CHISINAU (Reuters) - Russia joined Moldova's leftist opposition on Thursday in denouncing Romania's prime minister for remarks saying ex-Soviet Moldova's population was made up strictly of Romanians who spoke Romanian.

Romanian Prime Minister Marcel Ciolacu told a Romanian television interviewer this week: "There are no Moldovans, there is no Moldovan language. There are Romanians and the Romanian language."

Moldova, lying between Ukraine and EU member Romania, has at various times over the past 150 years been a part of the Russian empire, the Soviet Union and "Greater Romania".

Though its population includes ethnic Russians, Ukrainians and other groups and Russian is widely spoken, Romanian is the sole state language.
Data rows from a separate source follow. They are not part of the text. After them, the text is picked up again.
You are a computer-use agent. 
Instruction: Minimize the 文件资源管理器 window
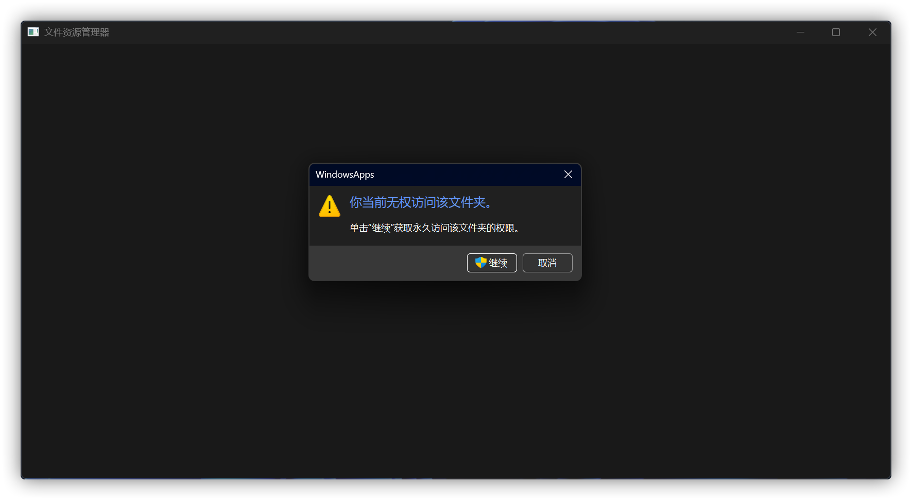(800, 32)
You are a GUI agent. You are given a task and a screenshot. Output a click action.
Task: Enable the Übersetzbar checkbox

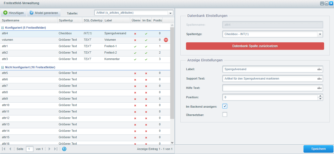pos(225,115)
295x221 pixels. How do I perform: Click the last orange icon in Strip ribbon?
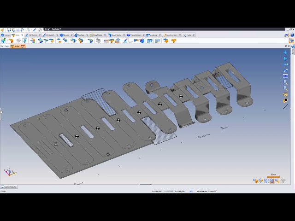pyautogui.click(x=174, y=41)
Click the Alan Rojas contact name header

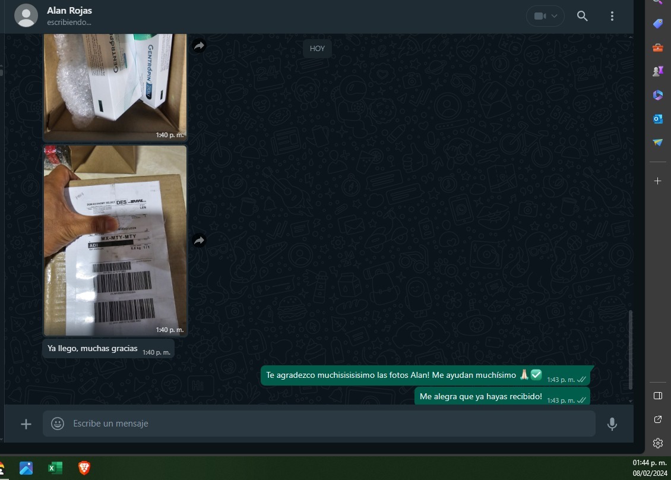point(69,11)
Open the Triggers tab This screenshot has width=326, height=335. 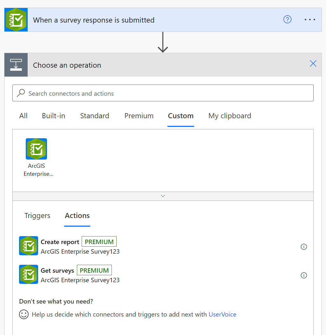click(37, 215)
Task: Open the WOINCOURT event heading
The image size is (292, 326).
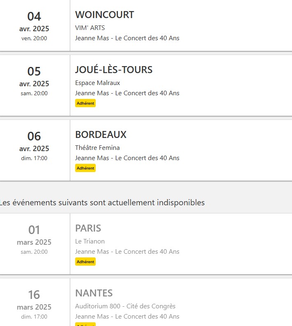Action: (104, 15)
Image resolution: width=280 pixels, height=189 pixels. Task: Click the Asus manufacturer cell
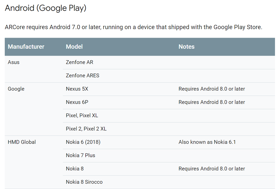pyautogui.click(x=14, y=62)
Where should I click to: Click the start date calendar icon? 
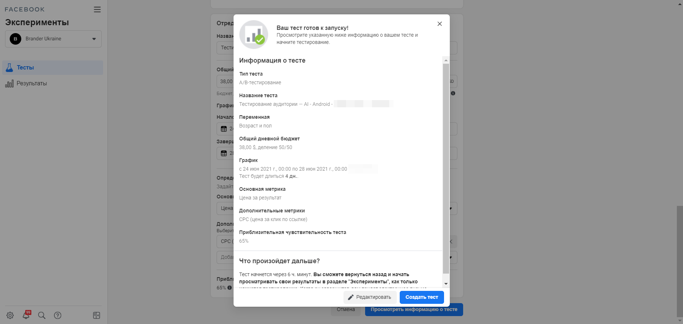224,129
Parliament last year proclaimed the language to be Romanian rather than Moldovan, as it was known in Soviet times and for much of the period since independence from Soviet rule in 1991.

Russian Foreign Ministry spokeswoman Maria Zakharova, who regularly accuses Moldova's pro-European president Maia Sandu of encouraging Russophobia, denounced both Ciolacu's comments and the failure of Moldova's authorities to criticise them.

Romania, she said, was asking Moldovans to deny their own identity and language.

"What is striking is that such provocative statements by Romanian officials are blatant interference in Moldova's internal affairs and have gone without a proper response from Chisinayu," Zakharova told a briefing.

Moldova's Moscow-friendly opposition Socialist party said the comments were an "insult to our country and our citizens".

"But our questions are not to Mr. Ciolacu, but rather to Moldova's president, government and parliamentary majority for making no proper response to a boorish, chauvinistic statement."

Sandu, who has called a referendum later this year on joining the European Union, offered no comment.

The press secretary of her party of Action and Solidarity, which enjoys a majority in parliament, said Moldova was "a free country where all its citizens ...are respected and defended. We will all find ourselves in a common European space."

Sandu, who singles out Russia and corruption as the biggest threats to Moldova's sovereignty, is seeking re-election this year in a poll coinciding with the EU referendum.